Learning in practice

Effect of a community oriented problem based learning curriculum on quality of primary care delivered by graduates: historical cohort comparison study

Robyn Tamblyn, professor1, Michal Abrahamowicz, professor2, Dale Dauphinee, executive director3, Nadyne Girard, project manager1, Gillian Bartlett, assistant professor4, Paul Grand'Maison, assistant dean premedical studies5, Carlos Brailovsky, professor6

1 McGill University, Montreal, QC, Canada H3A 1A3, 2 McGill University Health Centre-Montreal General Hospital, L10.520, Montreal, QC, Canada H3G 1A4, 3 Medical Council of Canada, Ottawa, ON, Canada K1G 3H7, 4 Clinical and Health Informatics Research Group, McGill University, 5 Faculty of Medicine, University of Sherbrooke, Sherbrooke, QC, Canada J1K 2R0, 6 Centre d'évaluation des sciences de la santé, Université Laval, QC, Canada G1K 7P4

Correspondence to: R Tamblyn robyn.tamblyn{at}mcgill.ca

Abstract

Objective To assess whether the transition from a traditional curriculum to a community oriented problem based learning curriculum at Sherbrooke University is associated with the expected improvements in preventive care and continuity of care without a decline in diagnosis and management of disease.
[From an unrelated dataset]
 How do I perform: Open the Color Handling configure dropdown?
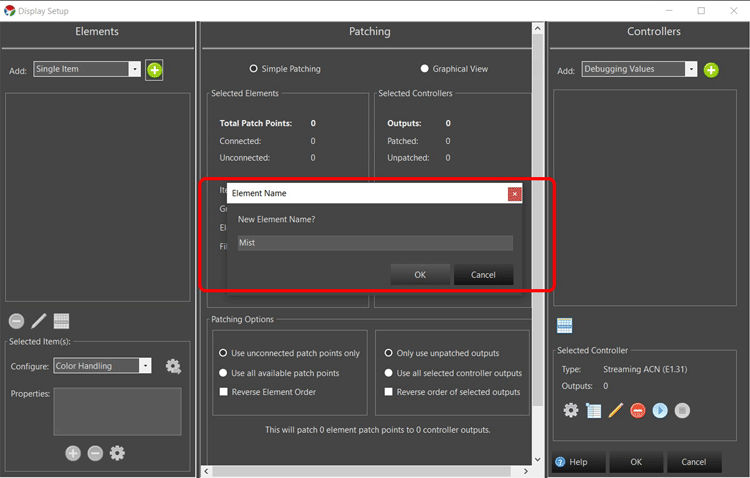(x=145, y=366)
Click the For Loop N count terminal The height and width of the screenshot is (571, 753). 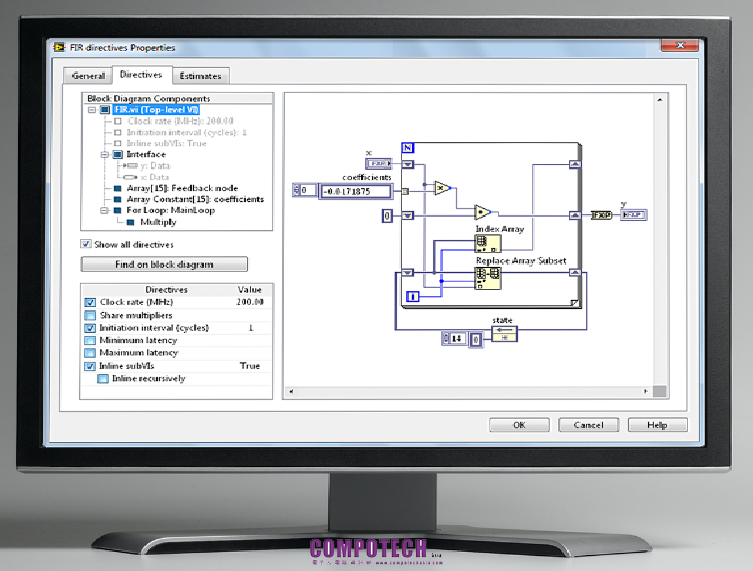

Design Historical cohort comparison study.

Setting Sherbrooke University and three traditional medical schools in Quebec, Canada.

Participants 751 doctors from four graduation cohorts (1988-91); three before the transition to community based problem based learning (n = 600) and one after the transition (n = 151).

Outcome measures Annual performance in preventive care (mammography screening rate), continuity of care, diagnosis (difference in prescribing rates for specific diseases and relief of symptoms), and management (prescribing rate for contraindicated drugs) assessed using provincial health databases for the first 4-7 years of practice.

Results After transition to a community oriented problem based learning curriculum, graduates of Sherbrooke University showed a statistically significant improvement in mammography screening rates (55 more women screened per 1000, 95% confidence interval 10.6 to 99.3) and continuity of care (3.3% more visits coordinated by the doctor, 0.9% to 5.8%) compared with graduates of a traditional medical curriculum. Indicators of diagnostic and management performance did not show the hypothesised decline. Sherbrooke graduates showed a significant fourfold increase in disease specific prescribing rates compared with prescribing for symptom relief after the transition.

Conclusion Transition to a community oriented problem based learning curriculum was associated with significant improvements in preventive care and continuity of care and an improvement in indicators of diagnostic performance.